7. Here, the Government has proposed redactions to the testifying agents' testimony regarding Mr. Mensah's post-arrest statements, in which Mr. Lawson's name has been replaced with a neutral pronoun or a neutral phrase, such as "another person." (Government's Response Memorandum, Docket No. 437, p. 11.) This Court finds that such redactions of Mr. Mensah's statements will properly result in a statement that "might actually have been said by a person admitting his own culpability . . . while shielding the specific identity of his confederate." Jass, 569 F.3d at 62. Because this procedure will be sufficient to alleviate Mr. Lawson's Sixth Amendment concerns, this Court finds that Mr. Lawson has not demonstrated prejudice so substantial as to amount to a miscarriage of justice, despite an inability to cross examine Mr. Mensah should he not testify at trial.

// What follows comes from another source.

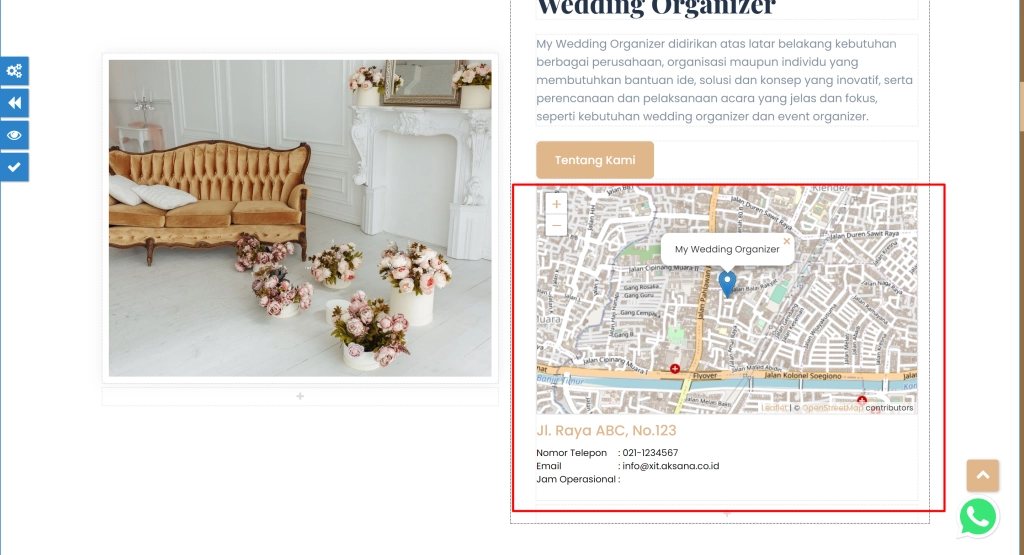Toggle the preview eye icon

(14, 135)
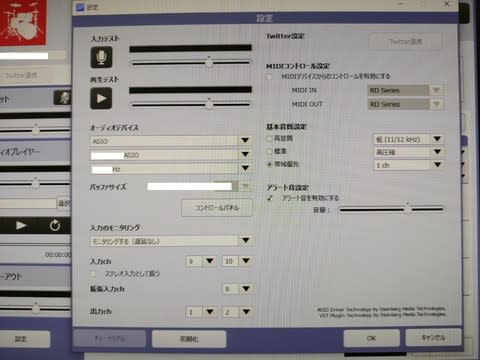Select the 高音質 quality radio button
The image size is (480, 360).
(269, 138)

8. Indeed, multiple defendants may properly be charged together in an indictment "if they are alleged to have participated in the same act or transaction, or in the same series of acts or transactions, constituting an offense or offenses." FED. R. CRIM. P. 8(b). Here, Mr. Lawson and Mr. Mensah are properly joined as defendants under Rule 8, as both are alleged to have been involved in the same conspiracy.
9. Finally, the preference in the federal system is that defendants who are indicted together be tried together. See United States v. Ventura, 724 F.2d 305, 312 (2d Cir. 1983). This is because joint trials are efficient, "play a vital role in the criminal justice system," and "serve the interests of justice by avoiding the scandal and inequity of inconsistent verdicts." Richardson, 481 U.S. at 209--10. Mr. Lawson and Mr. Mensah were, in fact, indicted together, and, for obvious reasons, the interests of judicial economy are better served by trying this multi-defendant, drug-conspiracy case in a single trial.
10. For the foregoing reasons, this Court will deny Defendant Lawson's Motion for Severance. It is noted that this Court will entertain a request for a proper limiting instruction to the jury if agents testify about Mr. Mensah's post-arrest statement. Finally, any issues as to whether evidence is relevant and admissible will be addressed as they arise during trial.
IT HEREBY IS ORDERED, that Defendant Felix Lawson's Motion for Severance (Docket No. 422) is DENIED.